Wednesday, August 10, 2011
Wednesday, July 20, 2011
I suppose it is time that I "let the cat out of the bag." I am moving to Atlanta this fall for a job.
I have had a rough time the past year and a half, as the recession has taken its toll on all of us. The most troubling thing has been trying to find my purpose. Some people search for jobs, some for fame, and others for purpose. I am the latter. I can't be happy on this planet doing something menial. It must have substance and value. Money is acceptable, but money without purpose is meaningless to me.
So, I say all that to say, I believe I have found my calling. I am taking a job working in the film industry. I know that sounds like a fame-seeking role, and perhaps it does serve that, but I truly believe it is a calling. I would one day love to join the ranks of J.J. Abrams, Christopher Nolan and Peter Jackson, and be a visual storyteller for generations. That is my dream.
I feel the most responsible way to pursue this is to work my way up from the bottom, write scripts, and learn every angle of the industry. If they need an amazing lighting guy, then I will become that. If a great coffee maker is required, i'll learn to brew it the best. Whatever is needed, I want to be the best at it. For the first time in a decade, I feel completely motivated to succeed.
This job does change some things that I had intended to do future-wise: move to Portland in the spring, camp at the base of the Grand Canyon, etc. So, I feel it prudent to post a list of things that I would like to do before my time is up in the Valley. I welcome your help.
So, before I leave for ATL in October, here are some things (some more grandiose than others) that I would love to do before I go:
1) hike the Grand Canyon rim to rim again
2) visit Tombstone like a gawking tourist should
3) gorge myself at Liberty Market for dinner (perhaps multiple times)

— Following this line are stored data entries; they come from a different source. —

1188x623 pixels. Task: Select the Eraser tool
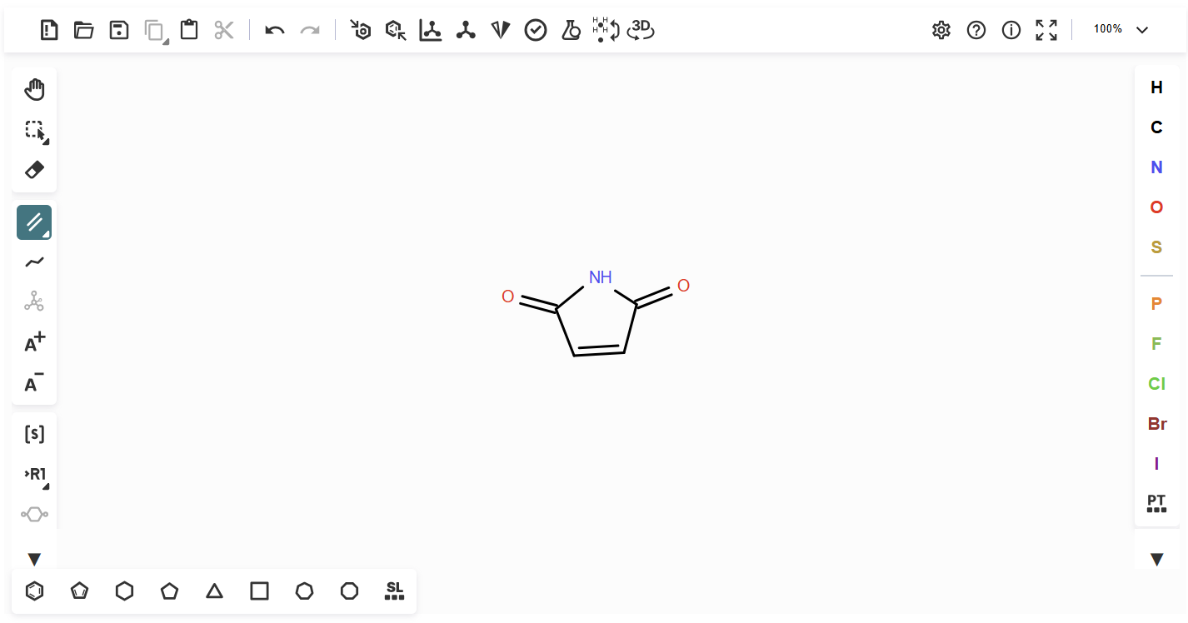point(34,170)
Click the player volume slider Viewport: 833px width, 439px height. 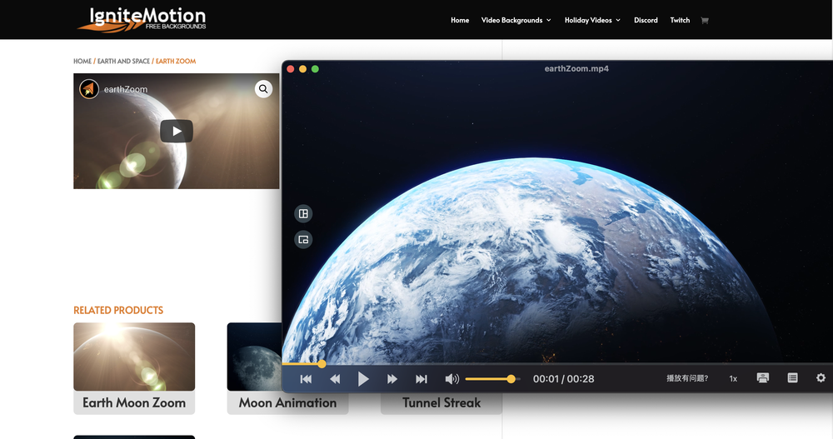pos(491,379)
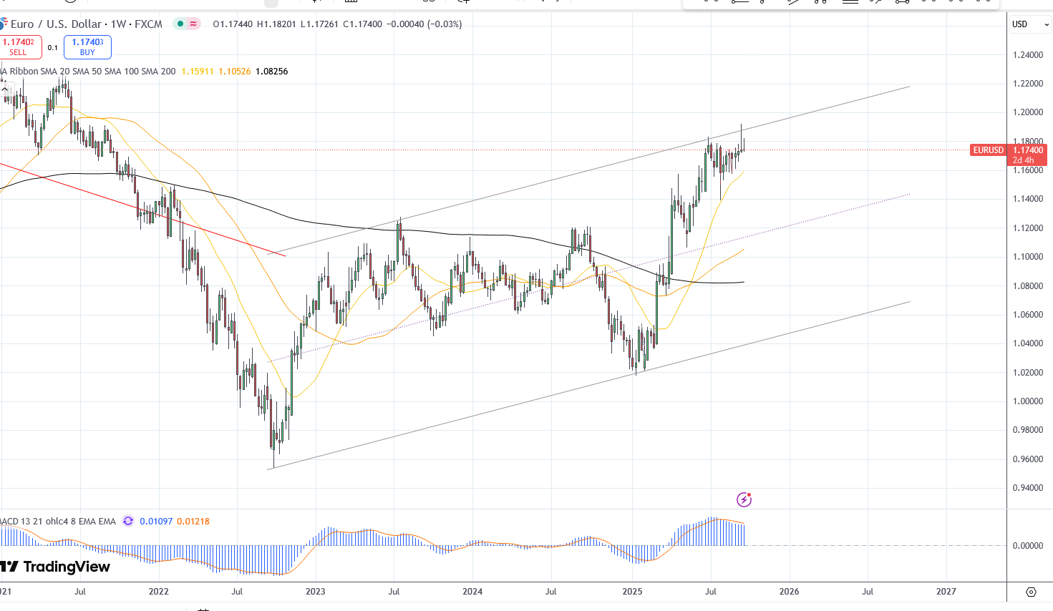1053x611 pixels.
Task: Open the USD currency dropdown
Action: point(1029,24)
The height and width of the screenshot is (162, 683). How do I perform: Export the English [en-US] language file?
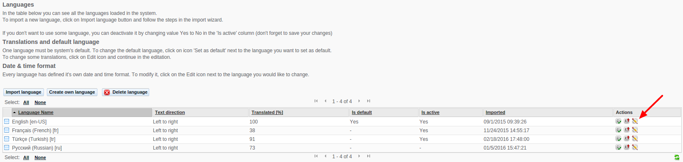coord(627,121)
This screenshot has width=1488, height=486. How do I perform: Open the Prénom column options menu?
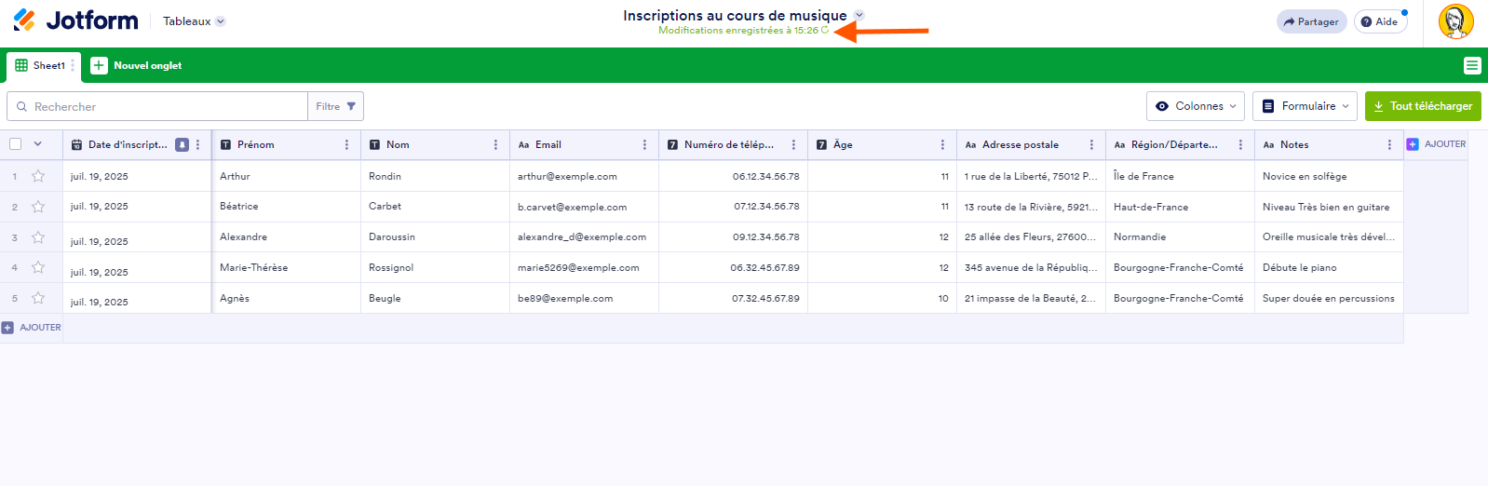(x=346, y=145)
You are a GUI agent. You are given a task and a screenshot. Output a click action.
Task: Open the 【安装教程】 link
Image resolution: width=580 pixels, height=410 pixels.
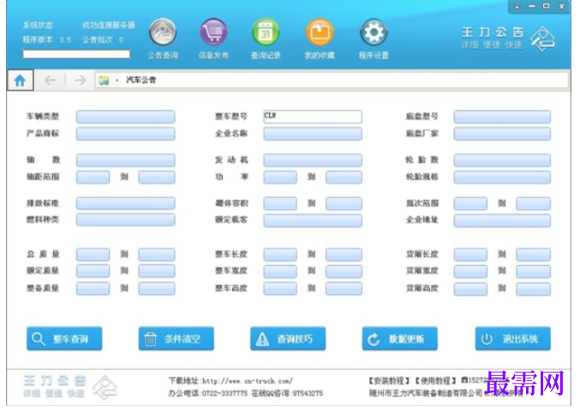(389, 381)
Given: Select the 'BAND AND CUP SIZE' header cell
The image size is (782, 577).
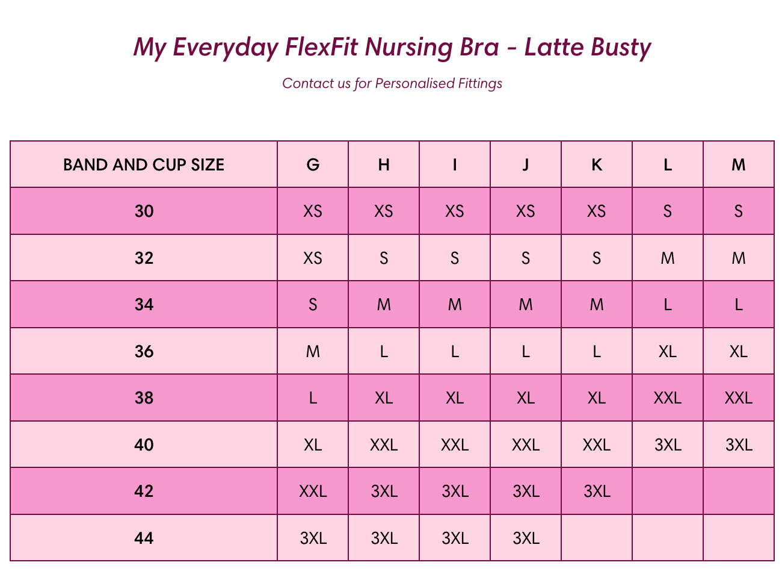Looking at the screenshot, I should [144, 164].
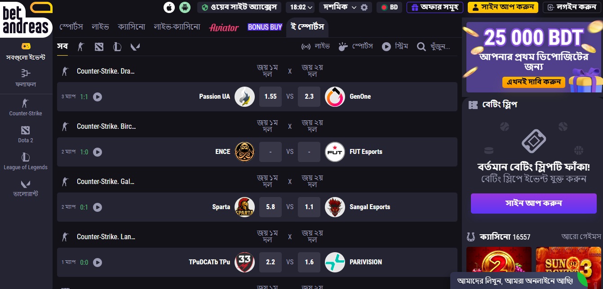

4) spend a night in Hotel Congress
5) record a song with a great PHX music guru (Bob Hoag, Jim Adkins, etc.)
6) climb Squaw Peak and Camelback in the same day
7) take a boat ride on Tempe Town Lake
8) play a show at The Rhythm Room
9) spend a day working at Gangplank and at CoHoots
10) get my first tattoo to remind me of the change this place has made in me
11) grab a beer with Zack
12) watch all Harry Potter movies with Ms. Herr
I am so grateful to have lived in Phoenix while I have. I have made some of the best friends that I have ever had in my life here. Despite the hard times, I have been more blessed than I ever could have imagined. For me, life is measured in great moments, and by that measure, Phoenix has given me a full glass.
So, thank you to all of you who have shared my journey into the desert. I'm sure there will be more posts about this, but I wanted to share a list that is growing of what must be done before I leave. Feel free to add to it.
Wednesday, July 6, 2011
Wednesday, March 23, 2011
Sunday, March 6, 2011
It seems today, with our influx of technology and information, we are so caught up in getting all of our messages parsed down into thesis statements or lists, we fail to see the mysterious allure that art and words should hold. Before the world bathed itself in instantaneous media, the theater and readings carried weight. Our hearts could be captured by a poem or by the brush strokes of an artist. When you take the art and beauty out of message, then it becomes cold and calculating, and no one can embrace that.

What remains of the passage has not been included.